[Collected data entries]
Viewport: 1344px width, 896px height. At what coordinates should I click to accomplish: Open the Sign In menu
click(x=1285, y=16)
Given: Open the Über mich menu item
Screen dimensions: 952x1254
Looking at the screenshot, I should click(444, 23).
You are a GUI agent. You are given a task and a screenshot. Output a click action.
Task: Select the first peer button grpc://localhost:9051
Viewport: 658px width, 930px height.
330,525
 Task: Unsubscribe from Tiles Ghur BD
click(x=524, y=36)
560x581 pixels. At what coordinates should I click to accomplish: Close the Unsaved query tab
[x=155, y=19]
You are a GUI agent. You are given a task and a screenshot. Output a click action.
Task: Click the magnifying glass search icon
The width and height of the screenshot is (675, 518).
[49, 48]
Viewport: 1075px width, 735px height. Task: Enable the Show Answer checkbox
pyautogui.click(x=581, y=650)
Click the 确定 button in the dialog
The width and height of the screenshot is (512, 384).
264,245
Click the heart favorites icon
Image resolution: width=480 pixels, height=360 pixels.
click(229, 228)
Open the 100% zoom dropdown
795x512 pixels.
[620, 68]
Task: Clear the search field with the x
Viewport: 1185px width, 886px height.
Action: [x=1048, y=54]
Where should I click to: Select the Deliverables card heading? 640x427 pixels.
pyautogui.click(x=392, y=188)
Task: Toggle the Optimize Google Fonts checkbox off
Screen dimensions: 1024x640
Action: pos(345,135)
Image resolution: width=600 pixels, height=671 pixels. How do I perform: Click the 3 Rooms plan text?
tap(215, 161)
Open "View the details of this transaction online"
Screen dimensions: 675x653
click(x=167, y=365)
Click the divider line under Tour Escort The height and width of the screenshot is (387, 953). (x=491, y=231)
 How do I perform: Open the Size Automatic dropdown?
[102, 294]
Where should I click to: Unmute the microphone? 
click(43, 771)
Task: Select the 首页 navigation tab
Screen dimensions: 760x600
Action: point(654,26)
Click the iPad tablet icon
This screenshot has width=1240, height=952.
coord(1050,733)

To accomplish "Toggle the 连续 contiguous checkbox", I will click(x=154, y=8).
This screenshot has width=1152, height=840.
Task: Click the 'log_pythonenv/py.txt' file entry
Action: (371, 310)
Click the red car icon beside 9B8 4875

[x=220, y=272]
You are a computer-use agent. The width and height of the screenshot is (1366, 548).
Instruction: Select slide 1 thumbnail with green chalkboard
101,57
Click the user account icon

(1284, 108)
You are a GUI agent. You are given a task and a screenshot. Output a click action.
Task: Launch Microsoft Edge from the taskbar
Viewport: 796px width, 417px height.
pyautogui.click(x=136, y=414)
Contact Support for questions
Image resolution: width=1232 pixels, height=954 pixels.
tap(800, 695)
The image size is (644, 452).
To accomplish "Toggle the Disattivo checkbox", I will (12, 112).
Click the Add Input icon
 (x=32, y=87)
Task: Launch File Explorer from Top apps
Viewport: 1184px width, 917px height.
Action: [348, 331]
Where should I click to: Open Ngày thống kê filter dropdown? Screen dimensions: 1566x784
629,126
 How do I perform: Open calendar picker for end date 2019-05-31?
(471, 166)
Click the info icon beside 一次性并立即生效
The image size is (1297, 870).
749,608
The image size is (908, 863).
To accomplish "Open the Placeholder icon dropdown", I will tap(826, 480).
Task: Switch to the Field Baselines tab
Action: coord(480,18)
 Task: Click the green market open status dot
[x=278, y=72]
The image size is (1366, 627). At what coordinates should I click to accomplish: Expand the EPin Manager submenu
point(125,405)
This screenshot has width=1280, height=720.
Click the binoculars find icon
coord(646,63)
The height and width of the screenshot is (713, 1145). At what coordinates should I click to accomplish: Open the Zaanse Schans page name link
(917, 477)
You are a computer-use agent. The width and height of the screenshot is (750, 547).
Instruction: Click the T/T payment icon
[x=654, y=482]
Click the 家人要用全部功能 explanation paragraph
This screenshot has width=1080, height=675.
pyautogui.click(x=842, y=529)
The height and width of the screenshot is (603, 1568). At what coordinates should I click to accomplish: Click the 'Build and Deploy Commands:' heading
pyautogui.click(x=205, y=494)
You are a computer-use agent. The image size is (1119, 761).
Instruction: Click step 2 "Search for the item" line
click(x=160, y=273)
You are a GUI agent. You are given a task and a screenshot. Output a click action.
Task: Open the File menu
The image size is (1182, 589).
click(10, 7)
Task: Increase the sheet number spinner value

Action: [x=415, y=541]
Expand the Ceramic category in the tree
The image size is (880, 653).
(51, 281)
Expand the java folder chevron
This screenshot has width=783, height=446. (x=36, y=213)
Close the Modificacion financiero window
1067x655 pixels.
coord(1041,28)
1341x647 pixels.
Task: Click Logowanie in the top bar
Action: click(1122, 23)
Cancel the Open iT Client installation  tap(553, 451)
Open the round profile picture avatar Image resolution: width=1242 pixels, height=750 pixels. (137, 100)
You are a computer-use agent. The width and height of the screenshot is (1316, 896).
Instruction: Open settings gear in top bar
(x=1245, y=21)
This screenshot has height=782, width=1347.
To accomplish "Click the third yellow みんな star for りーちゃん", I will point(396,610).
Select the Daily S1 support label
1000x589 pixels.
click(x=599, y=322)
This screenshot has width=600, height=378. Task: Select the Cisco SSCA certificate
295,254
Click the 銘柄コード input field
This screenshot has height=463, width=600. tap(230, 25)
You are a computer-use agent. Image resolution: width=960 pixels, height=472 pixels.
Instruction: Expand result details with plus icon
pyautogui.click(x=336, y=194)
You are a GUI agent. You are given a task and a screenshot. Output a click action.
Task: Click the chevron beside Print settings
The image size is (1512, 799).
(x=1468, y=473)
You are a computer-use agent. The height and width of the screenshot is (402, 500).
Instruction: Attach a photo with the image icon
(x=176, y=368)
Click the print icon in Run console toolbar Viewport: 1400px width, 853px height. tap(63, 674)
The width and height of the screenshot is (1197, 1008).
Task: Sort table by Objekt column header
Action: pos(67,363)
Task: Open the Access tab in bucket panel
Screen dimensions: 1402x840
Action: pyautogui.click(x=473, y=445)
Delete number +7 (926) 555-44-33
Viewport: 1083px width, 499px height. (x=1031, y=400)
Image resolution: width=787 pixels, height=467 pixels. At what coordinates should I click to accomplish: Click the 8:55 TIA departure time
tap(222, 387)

** What the exercise asks **
Word for word, reproduce every line of the data.

** Response to the task **
Viewport: 1344px width, 896px height. At what coordinates should I click to accomplish: Open the Sign In menu
click(x=1285, y=16)
Given: Open the Über mich menu item
Screen dimensions: 952x1254
Looking at the screenshot, I should click(444, 23).
You are a GUI agent. You are given a task and a screenshot. Output a click action.
Task: Select the first peer button grpc://localhost:9051
Viewport: 658px width, 930px height.
330,525
 Task: Unsubscribe from Tiles Ghur BD
click(x=524, y=36)
560x581 pixels. At what coordinates should I click to accomplish: Close the Unsaved query tab
[x=155, y=19]
You are a GUI agent. You are given a task and a screenshot. Output a click action.
Task: Click the magnifying glass search icon
The width and height of the screenshot is (675, 518).
[49, 48]
Viewport: 1075px width, 735px height. Task: Enable the Show Answer checkbox
pyautogui.click(x=581, y=650)
Click the 确定 button in the dialog
The width and height of the screenshot is (512, 384).
264,245
Click the heart favorites icon
Image resolution: width=480 pixels, height=360 pixels.
click(229, 228)
Open the 100% zoom dropdown
795x512 pixels.
[620, 68]
Task: Clear the search field with the x
Viewport: 1185px width, 886px height.
Action: [x=1048, y=54]
Where should I click to: Select the Deliverables card heading? 640x427 pixels.
pyautogui.click(x=392, y=188)
Task: Toggle the Optimize Google Fonts checkbox off
Screen dimensions: 1024x640
Action: pos(345,135)
Image resolution: width=600 pixels, height=671 pixels. How do I perform: Click the 3 Rooms plan text?
tap(215, 161)
Open "View the details of this transaction online"
Screen dimensions: 675x653
click(x=167, y=365)
Click the divider line under Tour Escort The height and width of the screenshot is (387, 953). (x=491, y=231)
 How do I perform: Open the Size Automatic dropdown?
[102, 294]
Where should I click to: Unmute the microphone? 
click(43, 771)
Task: Select the 首页 navigation tab
Screen dimensions: 760x600
Action: point(654,26)
Click the iPad tablet icon
This screenshot has width=1240, height=952.
coord(1050,733)

To accomplish "Toggle the 连续 contiguous checkbox", I will click(x=154, y=8).
This screenshot has width=1152, height=840.
Task: Click the 'log_pythonenv/py.txt' file entry
Action: (371, 310)
Click the red car icon beside 9B8 4875

[x=220, y=272]
You are a computer-use agent. The width and height of the screenshot is (1366, 548).
Instruction: Select slide 1 thumbnail with green chalkboard
101,57
Click the user account icon

(1284, 108)
You are a GUI agent. You are given a task and a screenshot. Output a click action.
Task: Launch Microsoft Edge from the taskbar
Viewport: 796px width, 417px height.
pyautogui.click(x=136, y=414)
Contact Support for questions
Image resolution: width=1232 pixels, height=954 pixels.
tap(800, 695)
The image size is (644, 452).
To accomplish "Toggle the Disattivo checkbox", I will (12, 112).
Click the Add Input icon
 (x=32, y=87)
Task: Launch File Explorer from Top apps
Viewport: 1184px width, 917px height.
Action: [348, 331]
Where should I click to: Open Ngày thống kê filter dropdown? Screen dimensions: 1566x784
629,126
 How do I perform: Open calendar picker for end date 2019-05-31?
(471, 166)
Click the info icon beside 一次性并立即生效
The image size is (1297, 870).
749,608
The image size is (908, 863).
To accomplish "Open the Placeholder icon dropdown", I will tap(826, 480).
Task: Switch to the Field Baselines tab
Action: coord(480,18)
 Task: Click the green market open status dot
[x=278, y=72]
The image size is (1366, 627). At what coordinates should I click to accomplish: Expand the EPin Manager submenu
point(125,405)
This screenshot has width=1280, height=720.
Click the binoculars find icon
coord(646,63)
The height and width of the screenshot is (713, 1145). At what coordinates should I click to accomplish: Open the Zaanse Schans page name link
(917, 477)
You are a computer-use agent. The width and height of the screenshot is (750, 547).
Instruction: Click the T/T payment icon
[x=654, y=482]
Click the 家人要用全部功能 explanation paragraph
This screenshot has width=1080, height=675.
pyautogui.click(x=842, y=529)
The height and width of the screenshot is (603, 1568). At what coordinates should I click to accomplish: Click the 'Build and Deploy Commands:' heading
pyautogui.click(x=205, y=494)
You are a computer-use agent. The image size is (1119, 761).
Instruction: Click step 2 "Search for the item" line
click(x=160, y=273)
You are a GUI agent. You are given a task and a screenshot. Output a click action.
Task: Open the File menu
The image size is (1182, 589).
click(10, 7)
Task: Increase the sheet number spinner value

Action: [x=415, y=541]
Expand the Ceramic category in the tree
The image size is (880, 653).
(51, 281)
Expand the java folder chevron
This screenshot has width=783, height=446. (x=36, y=213)
Close the Modificacion financiero window
1067x655 pixels.
coord(1041,28)
1341x647 pixels.
Task: Click Logowanie in the top bar
Action: click(1122, 23)
Cancel the Open iT Client installation  tap(553, 451)
Open the round profile picture avatar Image resolution: width=1242 pixels, height=750 pixels. (137, 100)
You are a computer-use agent. The width and height of the screenshot is (1316, 896).
Instruction: Open settings gear in top bar
(x=1245, y=21)
This screenshot has height=782, width=1347.
To accomplish "Click the third yellow みんな star for りーちゃん", I will point(396,610).
Select the Daily S1 support label
1000x589 pixels.
click(x=599, y=322)
This screenshot has width=600, height=378. Task: Select the Cisco SSCA certificate
295,254
Click the 銘柄コード input field
This screenshot has height=463, width=600. tap(230, 25)
You are a computer-use agent. Image resolution: width=960 pixels, height=472 pixels.
Instruction: Expand result details with plus icon
pyautogui.click(x=336, y=194)
You are a GUI agent. You are given a task and a screenshot. Output a click action.
Task: Click the chevron beside Print settings
The image size is (1512, 799).
(x=1468, y=473)
You are a computer-use agent. The height and width of the screenshot is (402, 500).
Instruction: Attach a photo with the image icon
(x=176, y=368)
Click the print icon in Run console toolbar Viewport: 1400px width, 853px height. tap(63, 674)
The width and height of the screenshot is (1197, 1008).
Task: Sort table by Objekt column header
Action: pos(67,363)
Task: Open the Access tab in bucket panel
Screen dimensions: 1402x840
Action: pyautogui.click(x=473, y=445)
Delete number +7 (926) 555-44-33
Viewport: 1083px width, 499px height. (x=1031, y=400)
Image resolution: width=787 pixels, height=467 pixels. At what coordinates should I click to accomplish: Click the 8:55 TIA departure time
tap(222, 387)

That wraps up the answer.